WHAT IS REQUIRED >> An exact copy of every record is the expected answer.
--- WORKING DATA Enclosed Below ---
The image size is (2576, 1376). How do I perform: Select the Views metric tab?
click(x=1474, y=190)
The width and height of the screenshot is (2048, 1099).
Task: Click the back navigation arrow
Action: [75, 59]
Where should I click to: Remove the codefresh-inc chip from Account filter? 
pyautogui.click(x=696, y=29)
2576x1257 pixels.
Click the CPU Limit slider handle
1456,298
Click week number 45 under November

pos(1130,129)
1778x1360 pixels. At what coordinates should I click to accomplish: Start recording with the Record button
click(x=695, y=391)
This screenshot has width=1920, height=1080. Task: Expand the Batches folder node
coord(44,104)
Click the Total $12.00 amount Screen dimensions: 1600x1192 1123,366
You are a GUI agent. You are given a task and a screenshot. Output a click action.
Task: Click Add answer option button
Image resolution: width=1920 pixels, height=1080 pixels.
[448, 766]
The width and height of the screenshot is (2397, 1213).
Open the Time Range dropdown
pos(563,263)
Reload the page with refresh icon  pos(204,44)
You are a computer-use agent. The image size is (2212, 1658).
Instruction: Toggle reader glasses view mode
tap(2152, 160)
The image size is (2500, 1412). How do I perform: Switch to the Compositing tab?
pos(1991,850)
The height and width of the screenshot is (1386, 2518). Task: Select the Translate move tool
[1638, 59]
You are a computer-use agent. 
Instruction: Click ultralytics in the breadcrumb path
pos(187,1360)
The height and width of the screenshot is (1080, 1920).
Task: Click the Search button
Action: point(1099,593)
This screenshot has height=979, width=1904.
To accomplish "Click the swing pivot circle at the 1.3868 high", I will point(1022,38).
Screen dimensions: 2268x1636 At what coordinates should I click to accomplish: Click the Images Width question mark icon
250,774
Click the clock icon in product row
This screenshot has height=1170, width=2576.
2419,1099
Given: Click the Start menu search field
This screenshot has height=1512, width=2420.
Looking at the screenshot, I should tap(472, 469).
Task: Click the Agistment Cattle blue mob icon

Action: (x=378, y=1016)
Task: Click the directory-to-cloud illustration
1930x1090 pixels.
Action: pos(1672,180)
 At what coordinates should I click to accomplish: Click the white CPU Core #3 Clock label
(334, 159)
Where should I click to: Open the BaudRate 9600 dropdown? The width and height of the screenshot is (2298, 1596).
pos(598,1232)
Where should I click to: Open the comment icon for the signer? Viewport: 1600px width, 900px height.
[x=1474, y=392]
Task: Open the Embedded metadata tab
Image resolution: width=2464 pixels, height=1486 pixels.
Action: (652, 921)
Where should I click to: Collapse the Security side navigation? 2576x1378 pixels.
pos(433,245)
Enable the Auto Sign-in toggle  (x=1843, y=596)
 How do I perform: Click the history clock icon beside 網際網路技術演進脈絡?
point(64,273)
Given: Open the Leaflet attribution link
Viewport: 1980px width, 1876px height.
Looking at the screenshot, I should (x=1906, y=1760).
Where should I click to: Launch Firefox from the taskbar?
--- End of Enclosed WORKING DATA ---
RESPONSE AREA >>
The image size is (2576, 1376). How do I perform: Select the Views metric tab?
click(x=1474, y=190)
The width and height of the screenshot is (2048, 1099).
Task: Click the back navigation arrow
Action: [75, 59]
Where should I click to: Remove the codefresh-inc chip from Account filter? 
pyautogui.click(x=696, y=29)
2576x1257 pixels.
Click the CPU Limit slider handle
1456,298
Click week number 45 under November

pos(1130,129)
1778x1360 pixels. At what coordinates should I click to accomplish: Start recording with the Record button
click(x=695, y=391)
This screenshot has width=1920, height=1080. Task: Expand the Batches folder node
coord(44,104)
Click the Total $12.00 amount Screen dimensions: 1600x1192 1123,366
You are a GUI agent. You are given a task and a screenshot. Output a click action.
Task: Click Add answer option button
Image resolution: width=1920 pixels, height=1080 pixels.
[448, 766]
The width and height of the screenshot is (2397, 1213).
Open the Time Range dropdown
pos(563,263)
Reload the page with refresh icon  pos(204,44)
You are a computer-use agent. The image size is (2212, 1658).
Instruction: Toggle reader glasses view mode
tap(2152, 160)
The image size is (2500, 1412). How do I perform: Switch to the Compositing tab?
pos(1991,850)
The height and width of the screenshot is (1386, 2518). Task: Select the Translate move tool
[1638, 59]
You are a computer-use agent. 
Instruction: Click ultralytics in the breadcrumb path
pos(187,1360)
The height and width of the screenshot is (1080, 1920).
Task: Click the Search button
Action: point(1099,593)
This screenshot has height=979, width=1904.
To accomplish "Click the swing pivot circle at the 1.3868 high", I will point(1022,38).
Screen dimensions: 2268x1636 At what coordinates should I click to accomplish: Click the Images Width question mark icon
250,774
Click the clock icon in product row
This screenshot has height=1170, width=2576.
2419,1099
Given: Click the Start menu search field
This screenshot has height=1512, width=2420.
Looking at the screenshot, I should tap(472, 469).
Task: Click the Agistment Cattle blue mob icon

Action: (x=378, y=1016)
Task: Click the directory-to-cloud illustration
1930x1090 pixels.
Action: pos(1672,180)
 At what coordinates should I click to accomplish: Click the white CPU Core #3 Clock label
(334, 159)
Where should I click to: Open the BaudRate 9600 dropdown? The width and height of the screenshot is (2298, 1596).
pos(598,1232)
Where should I click to: Open the comment icon for the signer? Viewport: 1600px width, 900px height.
[x=1474, y=392]
Task: Open the Embedded metadata tab
Image resolution: width=2464 pixels, height=1486 pixels.
Action: (652, 921)
Where should I click to: Collapse the Security side navigation? 2576x1378 pixels.
pos(433,245)
Enable the Auto Sign-in toggle  (x=1843, y=596)
 How do I perform: Click the history clock icon beside 網際網路技術演進脈絡?
point(64,273)
Given: Open the Leaflet attribution link
Viewport: 1980px width, 1876px height.
Looking at the screenshot, I should (x=1906, y=1760).
Where should I click to: Launch Firefox from the taskbar?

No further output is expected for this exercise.